┏━━

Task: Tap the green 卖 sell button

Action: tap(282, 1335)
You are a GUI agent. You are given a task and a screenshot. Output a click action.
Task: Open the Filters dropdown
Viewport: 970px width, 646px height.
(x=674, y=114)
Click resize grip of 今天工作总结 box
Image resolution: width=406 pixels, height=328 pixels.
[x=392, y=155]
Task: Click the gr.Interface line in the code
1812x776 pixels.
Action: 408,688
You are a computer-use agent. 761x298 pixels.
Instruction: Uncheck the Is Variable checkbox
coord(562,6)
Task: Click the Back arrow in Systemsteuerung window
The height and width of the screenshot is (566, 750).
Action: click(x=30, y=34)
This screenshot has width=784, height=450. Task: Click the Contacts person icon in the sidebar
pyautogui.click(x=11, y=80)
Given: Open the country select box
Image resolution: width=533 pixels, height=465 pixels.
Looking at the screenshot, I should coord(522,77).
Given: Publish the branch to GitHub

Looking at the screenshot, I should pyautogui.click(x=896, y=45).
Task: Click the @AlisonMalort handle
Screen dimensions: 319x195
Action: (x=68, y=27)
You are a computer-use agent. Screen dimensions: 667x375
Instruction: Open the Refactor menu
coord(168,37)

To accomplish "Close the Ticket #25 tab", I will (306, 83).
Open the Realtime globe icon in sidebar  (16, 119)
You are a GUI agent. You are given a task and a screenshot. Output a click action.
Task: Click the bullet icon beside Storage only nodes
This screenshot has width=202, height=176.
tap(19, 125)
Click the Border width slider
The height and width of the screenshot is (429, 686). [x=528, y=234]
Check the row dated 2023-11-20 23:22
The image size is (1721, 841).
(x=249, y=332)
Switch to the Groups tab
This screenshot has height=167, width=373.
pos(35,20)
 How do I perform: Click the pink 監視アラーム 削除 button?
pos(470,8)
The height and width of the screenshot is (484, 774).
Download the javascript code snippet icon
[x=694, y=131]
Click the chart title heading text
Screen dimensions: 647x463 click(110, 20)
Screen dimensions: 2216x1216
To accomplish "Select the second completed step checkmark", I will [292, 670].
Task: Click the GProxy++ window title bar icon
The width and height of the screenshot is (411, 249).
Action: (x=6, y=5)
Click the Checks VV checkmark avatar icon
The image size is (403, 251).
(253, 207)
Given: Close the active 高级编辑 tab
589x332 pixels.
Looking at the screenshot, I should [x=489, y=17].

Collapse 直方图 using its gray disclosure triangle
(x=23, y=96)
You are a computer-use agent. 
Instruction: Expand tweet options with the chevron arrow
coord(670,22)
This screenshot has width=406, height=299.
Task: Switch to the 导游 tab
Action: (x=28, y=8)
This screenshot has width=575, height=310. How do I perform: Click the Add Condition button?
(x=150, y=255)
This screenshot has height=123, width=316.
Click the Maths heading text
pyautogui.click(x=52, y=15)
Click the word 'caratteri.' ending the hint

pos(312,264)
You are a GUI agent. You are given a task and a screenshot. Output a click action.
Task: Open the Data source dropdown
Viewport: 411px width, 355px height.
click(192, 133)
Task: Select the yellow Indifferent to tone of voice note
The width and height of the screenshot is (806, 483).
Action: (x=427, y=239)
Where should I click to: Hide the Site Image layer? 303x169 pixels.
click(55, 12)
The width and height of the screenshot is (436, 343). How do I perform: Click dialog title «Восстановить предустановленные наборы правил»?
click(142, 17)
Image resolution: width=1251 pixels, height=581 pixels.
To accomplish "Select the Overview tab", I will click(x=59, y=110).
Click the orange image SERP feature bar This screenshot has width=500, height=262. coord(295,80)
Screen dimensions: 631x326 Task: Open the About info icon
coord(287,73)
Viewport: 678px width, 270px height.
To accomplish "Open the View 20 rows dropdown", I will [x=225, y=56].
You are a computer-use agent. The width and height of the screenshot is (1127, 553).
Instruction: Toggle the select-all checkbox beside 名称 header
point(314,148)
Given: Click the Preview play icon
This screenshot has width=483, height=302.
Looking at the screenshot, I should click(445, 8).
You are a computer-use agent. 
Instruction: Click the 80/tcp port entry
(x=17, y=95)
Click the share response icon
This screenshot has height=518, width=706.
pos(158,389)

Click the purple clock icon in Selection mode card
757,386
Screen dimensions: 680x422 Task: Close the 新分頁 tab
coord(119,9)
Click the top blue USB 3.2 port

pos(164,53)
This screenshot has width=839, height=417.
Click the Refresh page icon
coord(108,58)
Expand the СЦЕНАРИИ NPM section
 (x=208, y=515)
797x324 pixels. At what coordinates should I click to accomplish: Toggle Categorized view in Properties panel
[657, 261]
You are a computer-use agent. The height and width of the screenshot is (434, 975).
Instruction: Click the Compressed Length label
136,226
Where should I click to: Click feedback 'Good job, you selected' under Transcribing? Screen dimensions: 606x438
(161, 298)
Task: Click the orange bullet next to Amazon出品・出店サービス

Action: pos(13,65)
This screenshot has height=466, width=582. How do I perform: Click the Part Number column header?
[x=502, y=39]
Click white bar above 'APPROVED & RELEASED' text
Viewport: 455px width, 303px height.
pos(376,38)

┗━━

About this task –
The full material has to be written out again exactly as shown.

Written response –
Task: Tap the green 卖 sell button

Action: tap(282, 1335)
You are a GUI agent. You are given a task and a screenshot. Output a click action.
Task: Open the Filters dropdown
Viewport: 970px width, 646px height.
(x=674, y=114)
Click resize grip of 今天工作总结 box
Image resolution: width=406 pixels, height=328 pixels.
[x=392, y=155]
Task: Click the gr.Interface line in the code
1812x776 pixels.
Action: 408,688
You are a computer-use agent. 761x298 pixels.
Instruction: Uncheck the Is Variable checkbox
coord(562,6)
Task: Click the Back arrow in Systemsteuerung window
The height and width of the screenshot is (566, 750).
Action: click(x=30, y=34)
This screenshot has width=784, height=450. Task: Click the Contacts person icon in the sidebar
pyautogui.click(x=11, y=80)
Given: Open the country select box
Image resolution: width=533 pixels, height=465 pixels.
Looking at the screenshot, I should coord(522,77).
Given: Publish the branch to GitHub

Looking at the screenshot, I should pyautogui.click(x=896, y=45).
Task: Click the @AlisonMalort handle
Screen dimensions: 319x195
Action: (x=68, y=27)
You are a computer-use agent. Screen dimensions: 667x375
Instruction: Open the Refactor menu
coord(168,37)

To accomplish "Close the Ticket #25 tab", I will (306, 83).
Open the Realtime globe icon in sidebar  (16, 119)
You are a GUI agent. You are given a task and a screenshot. Output a click action.
Task: Click the bullet icon beside Storage only nodes
This screenshot has width=202, height=176.
tap(19, 125)
Click the Border width slider
The height and width of the screenshot is (429, 686). [x=528, y=234]
Check the row dated 2023-11-20 23:22
The image size is (1721, 841).
(x=249, y=332)
Switch to the Groups tab
This screenshot has height=167, width=373.
pos(35,20)
 How do I perform: Click the pink 監視アラーム 削除 button?
pos(470,8)
The height and width of the screenshot is (484, 774).
Download the javascript code snippet icon
[x=694, y=131]
Click the chart title heading text
Screen dimensions: 647x463 click(110, 20)
Screen dimensions: 2216x1216
To accomplish "Select the second completed step checkmark", I will [292, 670].
Task: Click the GProxy++ window title bar icon
The width and height of the screenshot is (411, 249).
Action: (x=6, y=5)
Click the Checks VV checkmark avatar icon
The image size is (403, 251).
(253, 207)
Given: Close the active 高级编辑 tab
589x332 pixels.
Looking at the screenshot, I should [x=489, y=17].

Collapse 直方图 using its gray disclosure triangle
(x=23, y=96)
You are a computer-use agent. 
Instruction: Expand tweet options with the chevron arrow
coord(670,22)
This screenshot has width=406, height=299.
Task: Switch to the 导游 tab
Action: (x=28, y=8)
This screenshot has width=575, height=310. How do I perform: Click the Add Condition button?
(x=150, y=255)
This screenshot has height=123, width=316.
Click the Maths heading text
pyautogui.click(x=52, y=15)
Click the word 'caratteri.' ending the hint

pos(312,264)
You are a GUI agent. You are given a task and a screenshot. Output a click action.
Task: Open the Data source dropdown
Viewport: 411px width, 355px height.
click(192, 133)
Task: Select the yellow Indifferent to tone of voice note
The width and height of the screenshot is (806, 483).
Action: (x=427, y=239)
Where should I click to: Hide the Site Image layer? 303x169 pixels.
click(55, 12)
The width and height of the screenshot is (436, 343). How do I perform: Click dialog title «Восстановить предустановленные наборы правил»?
click(142, 17)
Image resolution: width=1251 pixels, height=581 pixels.
To accomplish "Select the Overview tab", I will click(x=59, y=110).
Click the orange image SERP feature bar This screenshot has width=500, height=262. coord(295,80)
Screen dimensions: 631x326 Task: Open the About info icon
coord(287,73)
Viewport: 678px width, 270px height.
To accomplish "Open the View 20 rows dropdown", I will [x=225, y=56].
You are a computer-use agent. The width and height of the screenshot is (1127, 553).
Instruction: Toggle the select-all checkbox beside 名称 header
point(314,148)
Given: Click the Preview play icon
This screenshot has width=483, height=302.
Looking at the screenshot, I should click(445, 8).
You are a computer-use agent. 
Instruction: Click the 80/tcp port entry
(x=17, y=95)
Click the share response icon
This screenshot has height=518, width=706.
pos(158,389)

Click the purple clock icon in Selection mode card
757,386
Screen dimensions: 680x422 Task: Close the 新分頁 tab
coord(119,9)
Click the top blue USB 3.2 port

pos(164,53)
This screenshot has width=839, height=417.
Click the Refresh page icon
coord(108,58)
Expand the СЦЕНАРИИ NPM section
 (x=208, y=515)
797x324 pixels. At what coordinates should I click to accomplish: Toggle Categorized view in Properties panel
[657, 261]
You are a computer-use agent. The height and width of the screenshot is (434, 975).
Instruction: Click the Compressed Length label
136,226
Where should I click to: Click feedback 'Good job, you selected' under Transcribing? Screen dimensions: 606x438
(161, 298)
Task: Click the orange bullet next to Amazon出品・出店サービス

Action: pos(13,65)
This screenshot has height=466, width=582. How do I perform: Click the Part Number column header?
[x=502, y=39]
Click white bar above 'APPROVED & RELEASED' text
Viewport: 455px width, 303px height.
pos(376,38)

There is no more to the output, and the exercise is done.